Plusieurs cassolettes répandaient un parfum voluptueux dans l’appartement.

La vieille ôta sa cape, et Mergy son manteau. Il reconnut aussitôt la messagère qui lui avait apporté la lettre.

– Sainte Marie! s’écria la vieille en apercevant les pistolets et l’épée de Mergy, croyez-vous donc que vous allez avoir à pourfendre des géants? Mon beau cavalier, il ne s’agit pas ici de frapper de grands coups d’épée.

– J’aime à le croire; mais il se pourrait que des frères ou un mari d’humeur chagrine vinssent troubler notre entretien, et voilà pour leur jeter de la poudre aux yeux.

– Vous n’avez rien de semblable à craindre ici. Mais, dites-moi, comment trouvez-vous cette chambre?

– Fort belle, assurément; mais je m’y ennuierais toutefois si je devais y rester seul.

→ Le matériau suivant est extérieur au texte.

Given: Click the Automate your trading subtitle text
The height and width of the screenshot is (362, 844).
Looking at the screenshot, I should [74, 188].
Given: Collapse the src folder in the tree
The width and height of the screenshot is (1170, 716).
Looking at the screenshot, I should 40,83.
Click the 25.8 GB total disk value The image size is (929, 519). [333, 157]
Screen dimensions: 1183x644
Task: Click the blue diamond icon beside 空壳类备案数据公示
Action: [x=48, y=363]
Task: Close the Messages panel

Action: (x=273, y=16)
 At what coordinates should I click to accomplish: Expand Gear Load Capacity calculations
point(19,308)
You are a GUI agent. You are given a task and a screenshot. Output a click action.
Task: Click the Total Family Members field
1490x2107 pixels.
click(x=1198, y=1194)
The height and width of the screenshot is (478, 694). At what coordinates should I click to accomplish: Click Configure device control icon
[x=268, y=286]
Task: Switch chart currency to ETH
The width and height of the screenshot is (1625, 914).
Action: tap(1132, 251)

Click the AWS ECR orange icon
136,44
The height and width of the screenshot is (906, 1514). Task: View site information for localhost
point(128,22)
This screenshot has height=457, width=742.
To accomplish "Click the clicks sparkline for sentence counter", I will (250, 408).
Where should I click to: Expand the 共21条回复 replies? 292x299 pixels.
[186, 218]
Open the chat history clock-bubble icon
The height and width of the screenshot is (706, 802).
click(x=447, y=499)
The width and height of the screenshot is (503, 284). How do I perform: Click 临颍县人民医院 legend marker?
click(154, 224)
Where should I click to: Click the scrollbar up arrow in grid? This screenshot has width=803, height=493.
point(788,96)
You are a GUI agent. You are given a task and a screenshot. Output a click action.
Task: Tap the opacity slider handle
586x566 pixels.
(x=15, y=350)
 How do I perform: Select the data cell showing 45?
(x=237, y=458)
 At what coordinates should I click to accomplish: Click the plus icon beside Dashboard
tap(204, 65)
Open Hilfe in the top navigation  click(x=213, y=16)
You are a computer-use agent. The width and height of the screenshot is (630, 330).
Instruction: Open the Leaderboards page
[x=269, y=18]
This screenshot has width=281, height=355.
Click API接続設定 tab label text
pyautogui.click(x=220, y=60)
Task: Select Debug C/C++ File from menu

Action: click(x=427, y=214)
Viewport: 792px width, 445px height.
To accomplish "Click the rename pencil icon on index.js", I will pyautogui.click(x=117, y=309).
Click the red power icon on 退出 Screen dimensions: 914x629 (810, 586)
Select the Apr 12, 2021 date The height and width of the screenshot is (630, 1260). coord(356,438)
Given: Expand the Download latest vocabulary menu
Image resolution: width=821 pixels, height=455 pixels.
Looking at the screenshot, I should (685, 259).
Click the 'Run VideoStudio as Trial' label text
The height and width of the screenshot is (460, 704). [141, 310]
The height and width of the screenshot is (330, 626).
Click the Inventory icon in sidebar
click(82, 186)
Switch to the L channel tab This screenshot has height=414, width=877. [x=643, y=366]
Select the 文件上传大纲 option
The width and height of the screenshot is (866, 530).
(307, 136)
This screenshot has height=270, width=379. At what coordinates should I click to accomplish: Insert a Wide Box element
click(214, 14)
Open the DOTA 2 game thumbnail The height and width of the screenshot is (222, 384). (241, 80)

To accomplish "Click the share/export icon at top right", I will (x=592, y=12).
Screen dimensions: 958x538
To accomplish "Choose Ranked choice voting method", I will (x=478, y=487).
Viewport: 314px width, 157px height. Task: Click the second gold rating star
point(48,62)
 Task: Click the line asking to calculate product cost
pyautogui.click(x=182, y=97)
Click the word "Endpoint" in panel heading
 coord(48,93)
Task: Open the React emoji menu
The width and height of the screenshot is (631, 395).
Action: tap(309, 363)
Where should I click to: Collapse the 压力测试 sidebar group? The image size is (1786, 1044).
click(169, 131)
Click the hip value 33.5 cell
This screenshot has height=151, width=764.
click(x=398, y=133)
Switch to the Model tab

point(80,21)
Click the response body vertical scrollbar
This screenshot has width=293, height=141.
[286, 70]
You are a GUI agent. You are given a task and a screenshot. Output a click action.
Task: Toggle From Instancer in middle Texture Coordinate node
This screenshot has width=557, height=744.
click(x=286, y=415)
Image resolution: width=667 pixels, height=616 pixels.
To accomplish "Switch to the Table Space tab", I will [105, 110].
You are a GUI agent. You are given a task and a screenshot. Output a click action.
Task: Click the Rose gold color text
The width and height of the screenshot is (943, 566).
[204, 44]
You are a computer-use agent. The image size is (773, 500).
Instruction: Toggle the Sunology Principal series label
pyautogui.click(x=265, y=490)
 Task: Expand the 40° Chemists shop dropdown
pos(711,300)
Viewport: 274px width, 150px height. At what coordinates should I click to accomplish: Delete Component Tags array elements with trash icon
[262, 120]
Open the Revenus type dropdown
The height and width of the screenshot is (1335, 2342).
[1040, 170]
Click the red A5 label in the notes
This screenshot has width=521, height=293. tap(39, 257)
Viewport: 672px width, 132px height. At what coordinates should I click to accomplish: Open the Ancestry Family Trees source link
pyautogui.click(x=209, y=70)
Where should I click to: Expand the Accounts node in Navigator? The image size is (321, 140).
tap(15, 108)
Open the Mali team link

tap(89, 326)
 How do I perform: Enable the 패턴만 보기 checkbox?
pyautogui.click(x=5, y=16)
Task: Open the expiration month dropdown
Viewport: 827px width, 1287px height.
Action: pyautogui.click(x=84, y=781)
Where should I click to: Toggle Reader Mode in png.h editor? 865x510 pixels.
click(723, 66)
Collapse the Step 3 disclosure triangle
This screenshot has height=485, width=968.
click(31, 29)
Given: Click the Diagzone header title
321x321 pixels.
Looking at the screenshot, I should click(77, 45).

– Quelqu’un va venir qui vous tiendra compagnie. Mais, d’abord, vous allez me faire une promesse.

– Laquelle?

– Si vous êtes catholique, vous allez étendre la main sur ce crucifix (elle en tira un d’une armoire); si vous êtes huguenot, vous jurerez par Calvin… Luther, tous vos dieux, enfin…

– Et que faut-il que je jure? interrompit-il en riant.

– Vous jurerez de ne faire aucun effort pour chercher à connaître la dame qui va venir ici.